FogHorn Systems, an IoT software company that specializes in IoT software for industrial applications, has raised $12 million in Series A funding, the company said Wednesday.
CEO David King said the company would use the money to develop breakthrough Internet of Things systems tailored for industrial and commercial partners.
“FogHorn intends to go to market 100 percent with partners and does not plan to sell direct to a large audience,” he said. “This is the largest initial round of funding raised by a Silicon Valley startup focused on IoT edge analytics.”
The Series A funding was led by March Capital and GE Ventures. Additional funding was provided by Robert Bosch Venture Capital GmbH, Yokogawa Electric Corporation and Darling Ventures.
FogHorn’s industrial Internet of Things software stack combines technologies to blend sensor data from industrial machines with cloud-based management, analysis and machine learning capabilities.
According to King, in addition to integrating with larger IoT-focused industrial companies like GE, FogHorn sells branded solutions through larger systems integrators, and partners with solution providers, and IoT gateway and cloud providers to offer white-labeled services.
FogHorn’s platform stands out by significantly lowering cloud-related bandwidth costs.
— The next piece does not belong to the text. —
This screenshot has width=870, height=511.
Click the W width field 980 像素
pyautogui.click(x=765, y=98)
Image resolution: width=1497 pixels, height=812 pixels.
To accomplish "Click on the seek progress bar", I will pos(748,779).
It does this through refocusing the role of the cloud in the IoT platform to certain, specific functions, like application portability, advanced analytics, and provisioning orchestration, according to the company.
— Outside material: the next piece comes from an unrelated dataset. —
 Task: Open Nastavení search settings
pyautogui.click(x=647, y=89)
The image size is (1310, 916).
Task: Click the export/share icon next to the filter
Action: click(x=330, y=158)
FogHorn CTO Sastry Malladi said the platform’s bandwidth capabilities are critical for industrial applications, where many companies apply Internet of Things technology for automated machinery, power and water utilities, and manufacturing.
“Some machines and processes require automated responses within a few seconds or even milliseconds. This is where FogHorn’s edge-intelligence is truly revolutionary,” he said.
“Ingesting sensor data at the edge and then simply publishing everything to a cloud environment for processing is not practical… in most industrial settings. The data generated by industrial machines and factories can easily exceed available bandwidth and it would be cost-prohibitive to send that data to the cloud.”